> Directives
1: According to the list of Indigenous days of significance, on what date did Jean Becker join the University of Waterloo?
2: Echo word for word the part of the Indigenous days of significance list that begins at the words "2. Indigenous Relations" and stops after "Relations at Waterloo.".
3: Carry on the list of Indigenous days of significance from the point where it ends.

======== Selected extract ========

Days of Significance

Explore this non-exhaustive list to learn more about days of significance among Indigenous communities and the Office of Indigenous Relations

For a more comprehensive list of significant dates, view the centralized campus resource on religious, cultural, and spiritual days of observance. 

As you review this list, if you know of other Indigenous days of significance, please contact us by email

Annual Indigenous Days of Significance

  1. 2024
    1. Jan
      1. National Ribbon Skirt Day - January 4

        National Ribbon Skirt Day is held every January 4. This day originates with the story of Isabella Kulak, a member of Cote First Nation, who was shamed for wearing her handmade ribbon skirt to a formal wear day at her elementary school. Traditionally worn by First Nations and Métis peoples, ribbon skirts are a meaningful symbol of identity, resilience, and survival for Indigenous women, girls, and gender-diverse people, and represents a direct connection to Mother Earth. Isabella’s story shines a light on the enduring injustices, racism, and discrimination faced by First Nations, Inuit, and Métis in Canada every day, and on the importance of the role we all have to play in reconciliation. 

      2. Indigenous Relations Anniversary - January 13

        Jean Becker joined the University of Waterloo on January 13, 2020, as Senior Director, Indigenous Initiatives reporting to the President, and Associate Vice-President, Human Rights, Equity and Inclusion. This date marks the establishment of the Office of Indigenous Relations at Waterloo.

    2. Feb
      1. Have a Heart Day - February 14

        Have a Heart Day is part of the larger movement run by the First Nations Child and family services of Canada. Ever since its inception in 1998, the organization has worked to bring awareness to the discrimination faced by Aboriginal children. It also connects the families of victims with resources and support. The essence of the day is based on reconciliation and individual action. The central effort is to build a bridge between communities, as we address the hardships faced by Aboriginal families.

======== Excerpted records ========

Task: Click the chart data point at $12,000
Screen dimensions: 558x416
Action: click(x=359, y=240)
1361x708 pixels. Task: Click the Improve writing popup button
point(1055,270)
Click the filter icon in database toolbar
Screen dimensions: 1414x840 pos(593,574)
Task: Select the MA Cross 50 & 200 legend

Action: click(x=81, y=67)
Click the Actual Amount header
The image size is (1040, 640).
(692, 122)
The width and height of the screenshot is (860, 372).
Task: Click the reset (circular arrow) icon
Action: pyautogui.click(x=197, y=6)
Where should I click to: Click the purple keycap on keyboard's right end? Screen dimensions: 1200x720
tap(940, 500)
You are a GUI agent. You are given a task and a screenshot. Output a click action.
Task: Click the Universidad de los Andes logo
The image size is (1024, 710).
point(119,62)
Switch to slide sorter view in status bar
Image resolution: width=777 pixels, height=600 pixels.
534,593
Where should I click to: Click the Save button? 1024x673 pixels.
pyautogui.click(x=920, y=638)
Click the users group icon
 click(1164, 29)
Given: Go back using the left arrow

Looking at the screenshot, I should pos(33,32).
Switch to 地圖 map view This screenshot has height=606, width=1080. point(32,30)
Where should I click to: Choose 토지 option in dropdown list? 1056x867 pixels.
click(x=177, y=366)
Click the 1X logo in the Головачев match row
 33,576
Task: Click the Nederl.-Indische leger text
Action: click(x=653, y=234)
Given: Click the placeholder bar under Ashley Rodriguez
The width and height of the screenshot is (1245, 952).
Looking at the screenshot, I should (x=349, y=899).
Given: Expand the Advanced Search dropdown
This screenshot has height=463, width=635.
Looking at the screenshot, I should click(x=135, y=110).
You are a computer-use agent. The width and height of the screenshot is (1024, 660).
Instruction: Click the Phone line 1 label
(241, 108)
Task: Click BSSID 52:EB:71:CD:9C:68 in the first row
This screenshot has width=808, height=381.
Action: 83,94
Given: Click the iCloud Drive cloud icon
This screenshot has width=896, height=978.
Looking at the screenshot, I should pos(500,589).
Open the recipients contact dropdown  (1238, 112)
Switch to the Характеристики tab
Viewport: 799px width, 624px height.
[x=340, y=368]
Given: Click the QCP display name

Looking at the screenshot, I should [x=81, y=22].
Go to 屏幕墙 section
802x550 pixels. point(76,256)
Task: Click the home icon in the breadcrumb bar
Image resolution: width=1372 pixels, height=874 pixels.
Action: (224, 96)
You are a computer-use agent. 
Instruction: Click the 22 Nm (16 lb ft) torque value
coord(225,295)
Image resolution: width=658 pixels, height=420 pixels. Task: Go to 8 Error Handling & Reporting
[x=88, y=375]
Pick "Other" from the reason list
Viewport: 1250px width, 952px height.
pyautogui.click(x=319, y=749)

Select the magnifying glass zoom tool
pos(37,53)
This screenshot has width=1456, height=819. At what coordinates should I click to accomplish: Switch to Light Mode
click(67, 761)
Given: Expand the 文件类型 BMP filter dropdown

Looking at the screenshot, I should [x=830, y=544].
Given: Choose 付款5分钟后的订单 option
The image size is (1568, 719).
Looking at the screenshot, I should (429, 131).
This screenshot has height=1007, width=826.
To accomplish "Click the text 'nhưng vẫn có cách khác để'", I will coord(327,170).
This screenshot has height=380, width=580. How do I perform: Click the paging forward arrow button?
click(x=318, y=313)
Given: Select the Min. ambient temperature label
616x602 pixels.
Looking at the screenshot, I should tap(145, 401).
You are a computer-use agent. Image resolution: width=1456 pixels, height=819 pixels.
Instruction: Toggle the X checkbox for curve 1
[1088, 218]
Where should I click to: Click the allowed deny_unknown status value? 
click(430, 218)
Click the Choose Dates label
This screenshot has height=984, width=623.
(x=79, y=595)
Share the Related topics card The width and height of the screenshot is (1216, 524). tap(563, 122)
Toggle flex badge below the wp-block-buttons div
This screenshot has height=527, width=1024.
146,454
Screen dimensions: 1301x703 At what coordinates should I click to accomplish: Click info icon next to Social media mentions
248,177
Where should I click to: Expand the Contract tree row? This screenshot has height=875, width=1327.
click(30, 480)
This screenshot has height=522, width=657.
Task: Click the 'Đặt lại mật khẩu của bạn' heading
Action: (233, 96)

========

> Answers provided
1: January 13, 2020

2:
2. Indigenous Relations Anniversary - January 13

        Jean Becker joined the University of Waterloo on January 13, 2020, as Senior Director, Indigenous Initiatives reporting to the President, and Associate Vice-President, Human Rights, Equity and Inclusion. This date marks the establishment of the Office of Indigenous Relations at Waterloo.

3:
        Learn more about Have a Heart Day

      2. International Mother Language Day - February 21

        International Mother Language Day is observed on February 21st to promote linguistic and cultural diversity and multilingualism. This day was proclaimed by the General Conference of the United Nations Educational, Scientific and Cultural Organization (UNESCO) in November 1999. The UN General Assembly then welcomed the proclamation of the day in its resolution of 2002.

        Languages, with their complex implications for identity, communication, social integration, education and development, are of strategic importance for people and the planet. Yet, due to globalization processes, they are increasingly under threat or disappearing altogether. When languages fade, so does the world's rich tapestry of cultural diversity. International Mother Language Day recognizes that languages and multilingualism can advance inclusion, and the Sustainable Development Goals’ focus on leaving no one behind.

        International Mother Language Day is a non-statutory holiday.

        Learn more about International Mother Language Day

    3. Mar
      1. Two-Spirit Celebration & Awareness Day - March 19

        Vancouver’s Two-Spirit community is calling for the national recognition of Two-Spirit and Indigenous LGBTQQIA+ Celebration and Awareness Day.

        Lane Bonertz, Two-Spirit program lead at the Community Based Research Centre, says the movement means a lot to Two-Spirit people.

        March 19 has been proclaimed Two-Spirit and Indigenous LGBTQQIA+ Celebration and Awareness Day by the Government of British Columbia and the City of Vancouver.

      2. World Water Day - March 22

        World Water Day is an annual United Nations Observance focusing on the importance of fresh water.

        Learn more about World Water Day

      3. National Indigenous Languages day - March 31

        National Indigenous Languages Day is March 31, and it is a day to celebrate and honour Indigenous languages in Canada. The decade from 2022 to 2032 is also the International Decade of Indigenous Languages to promote the use of Indigenous languages world-wide.   

        Learn more about Indigenous Languages Day

    4. May
      1. National Day of Awareness for Missing and Murdered Indigenous Women, Girls, and 2SLGBTQQIA+ Peoples (MMIWG2SLGBTQQIA+) - May 5

        May 5th is the National Day of Awareness for Missing and Murdered Indigenous Women, Girls, and 2SLGBTQQIA+ Peoples (MMIWG2SLGBTQQIA+). This day is also known as Red Dress Day with respect to Jaime Black’s REDress art installation which helped inspire the red dress movement. On May 5th, many people across North America hang red dresses in private and public spaces to remember those who are missing and murdered.

        Learn more about MMIWG2SLGBTQQIA+ by reading the National Inquiry into Missing and Murdered Indigenous Women and Girls’ Final Report.

        National Day of Awareness for MMIWG2SLGBTQQIA+ is a non-statutory holiday.

        Learn more about the REDress art installation

      2. Moose Hide Campaign Day - May 16

        Moose Hide Campaign Day is a day of ceremony where all Canadians are called to join together to take a stand against violence towards women and children and to take practical steps for our collective journey of reconciliation.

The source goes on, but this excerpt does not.